Scientists have long known that smoking damages the lungs, but a new study has now shown in detail how smoking physically changes lung tissue itself.
Researchers at University of California, Riverside have directly measured how smoking affects the mechanical behavior of human lungs.
Their findings, published in the Journal of the Royal Society Interface, reveal that smoking makes lung tissue much stiffer, similar to the damage seen in lung fibrosis, a serious disease that causes scarring in the lungs.
The study focused on lung parenchyma, the soft, sponge-like tissue that makes up most of the lungs and helps people breathe.
To carry out the research, scientists used donated human lungs from both smokers and non-smokers. They carefully removed tiny square pieces of lung tissue and stretched them while measuring how strongly the tissue resisted being pulled.
The results showed a major difference between healthy lungs and lungs from smokers.
When the tissue from smokers was stretched, it became much stiffer and resisted expansion more strongly than healthy tissue. This stiffening effect resembles fibrosis, where scar tissue builds up and makes breathing increasingly difficult over time.
According to the researchers, this is the first time scientists have directly measured these changes in human lung tissue itself.
Most earlier studies relied on animal experiments or stretched tissue in only one direction. However, real lungs expand in many directions at once every time a person breathes.
To better copy natural breathing, the research team stretched the tissue across several directions simultaneously. This gave a more realistic picture of how lungs behave inside the body.

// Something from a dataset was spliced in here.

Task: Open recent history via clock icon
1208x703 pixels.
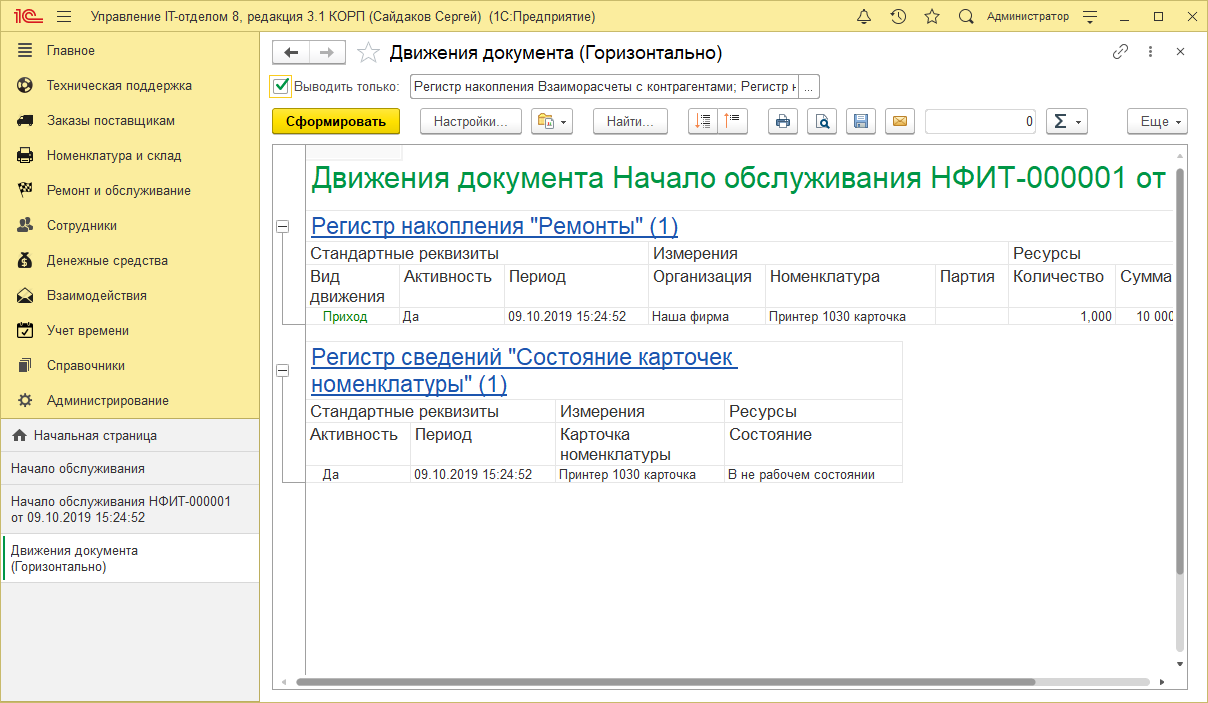Action: coord(898,16)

The scientists also discovered that lungs are not mechanically uniform. Tissue from the upper parts of the lungs tended to be stiffer than tissue from the lower regions, even within the same lung.
The researchers think gravity may partly explain this difference. Since humans spend most of their lives standing upright, the upper lungs experience different physical forces over many years compared to the lower lungs.
These uneven mechanical properties could help explain why some lung injuries affect certain areas more than others.
For example, patients on ventilators sometimes develop damage in specific regions of the lungs rather than evenly throughout the organ. Some lung areas may simply be more vulnerable to overstretching.
The study also found important differences between human lungs and animal lungs. Human tissue lost more energy during repeated stretching compared to mouse lungs, suggesting animal studies may not always accurately reflect how human lungs work.
This finding matters because scientists are increasingly building computer-generated “digital twin” lungs to simulate breathing, disease, and medical treatments. If those computer models are based mostly on animal data, they may miss important features of real human lungs.
The researchers also noticed early signs that lungs may naturally become stiffer with age, though they say more studies are needed to confirm this.
Because donated human lungs suitable for testing are rare, gathering enough samples remains challenging.
Still, the scientists believe their work could eventually improve ventilators, surgical planning, and computer models used to predict how damaged lungs respond to stress.
The researchers say understanding the true mechanics of human lungs is essential if future medical technology is going to accurately support the way people actually breathe.